イエス様からいのちのみことばを頂く時に、それが「呼び水」となって、私たちの内側からいのちの水が川のようにあふれ出てくると言うのです。   

私たちはのどが渇いている時、外からの刺激によって、その渇きを満たそうとします。お水やお茶、ジュースなどで。そして内面の渇きも同じようにして解決できると考えます。精神的に疲れ切っている時、心が渇いているなあと感じるとき、むなしさや孤独・不安・寂しさ、たましいの渇き、霊的な渇きも、同じように、外からのもので、外からの刺激で満たそうとしてしまうのではないでしょうか。 ― 癒し系の音楽、癒し系の香り、お笑い動画、涙そそられる感動的な映画やドラマ、夢中になれる小説、好きなゲーム、ちょっと豪華なスイーツなど ― で精神的充足を得ようとします。  

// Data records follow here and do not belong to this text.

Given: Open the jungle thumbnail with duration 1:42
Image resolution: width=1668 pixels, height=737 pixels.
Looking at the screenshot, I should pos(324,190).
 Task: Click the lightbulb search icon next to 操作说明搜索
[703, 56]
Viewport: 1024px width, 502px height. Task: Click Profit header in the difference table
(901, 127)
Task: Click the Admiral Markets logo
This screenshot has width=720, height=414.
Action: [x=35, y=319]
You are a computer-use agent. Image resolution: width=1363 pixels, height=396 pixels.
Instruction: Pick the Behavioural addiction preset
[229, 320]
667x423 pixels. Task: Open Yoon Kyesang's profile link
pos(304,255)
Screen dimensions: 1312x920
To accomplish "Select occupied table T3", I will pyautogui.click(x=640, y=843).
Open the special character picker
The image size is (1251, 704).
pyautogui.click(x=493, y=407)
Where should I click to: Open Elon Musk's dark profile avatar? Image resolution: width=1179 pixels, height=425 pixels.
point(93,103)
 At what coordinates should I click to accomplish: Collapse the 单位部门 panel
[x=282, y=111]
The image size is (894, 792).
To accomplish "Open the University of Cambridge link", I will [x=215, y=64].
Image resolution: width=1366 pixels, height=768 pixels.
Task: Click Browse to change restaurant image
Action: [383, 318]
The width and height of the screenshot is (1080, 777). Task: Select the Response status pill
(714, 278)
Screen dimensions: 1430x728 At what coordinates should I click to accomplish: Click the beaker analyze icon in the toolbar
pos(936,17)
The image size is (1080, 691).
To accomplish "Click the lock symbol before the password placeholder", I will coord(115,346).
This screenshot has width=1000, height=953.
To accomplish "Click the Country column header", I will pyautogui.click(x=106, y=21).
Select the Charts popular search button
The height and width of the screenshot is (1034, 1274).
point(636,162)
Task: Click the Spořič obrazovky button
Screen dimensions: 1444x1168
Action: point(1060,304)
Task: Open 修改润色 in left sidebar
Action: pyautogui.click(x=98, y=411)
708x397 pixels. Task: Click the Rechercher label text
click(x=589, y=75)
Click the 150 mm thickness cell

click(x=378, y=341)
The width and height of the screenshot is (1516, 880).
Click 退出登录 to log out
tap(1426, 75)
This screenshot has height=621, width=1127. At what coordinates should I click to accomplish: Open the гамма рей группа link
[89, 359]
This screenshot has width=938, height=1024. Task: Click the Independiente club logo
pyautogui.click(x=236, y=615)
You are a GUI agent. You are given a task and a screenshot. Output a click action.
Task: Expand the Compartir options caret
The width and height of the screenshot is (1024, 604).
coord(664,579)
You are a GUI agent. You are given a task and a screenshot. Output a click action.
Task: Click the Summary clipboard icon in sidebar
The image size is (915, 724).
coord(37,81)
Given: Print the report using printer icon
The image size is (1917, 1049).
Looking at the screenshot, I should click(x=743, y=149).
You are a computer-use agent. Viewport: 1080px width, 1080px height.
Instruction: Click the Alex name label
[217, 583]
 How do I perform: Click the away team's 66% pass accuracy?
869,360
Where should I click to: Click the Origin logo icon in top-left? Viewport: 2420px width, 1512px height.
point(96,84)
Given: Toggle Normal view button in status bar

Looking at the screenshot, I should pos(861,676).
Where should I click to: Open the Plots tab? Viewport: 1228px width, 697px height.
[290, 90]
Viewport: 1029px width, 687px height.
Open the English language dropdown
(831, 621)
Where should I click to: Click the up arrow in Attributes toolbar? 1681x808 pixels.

でもイエス様はおっしゃるのです。あなたの内側からいのちの水があふれ出て来て、あなたと周りの人たちを潤していくと。 ヨハネ4章で、サマリアの女性にもイエス様は同じように語りかけていました。

「この水を飲む人はみな、また渇きます。しかし、わたしが与える水を飲む人は、いつまでも決して渇くことがありません。わたしが与える水は、その人の内で泉となり、永遠のいのちへの水が湧き出ます。」(4:13,14)

  「えっ、イエス様…。私は渇いているんですよ、渇き切っているんですよ。自分の内側から良いものなんて何も出て来ませんよ…」。そう反論したくなるかも知れません。でも聖書は言うのです。

7章39節
 イエスは、ご自分を信じる者が受けることになる御霊について、こう言われたのである。イエスはまだ栄光を受けておられなかったので、御霊はまだ下っていなかったのである。  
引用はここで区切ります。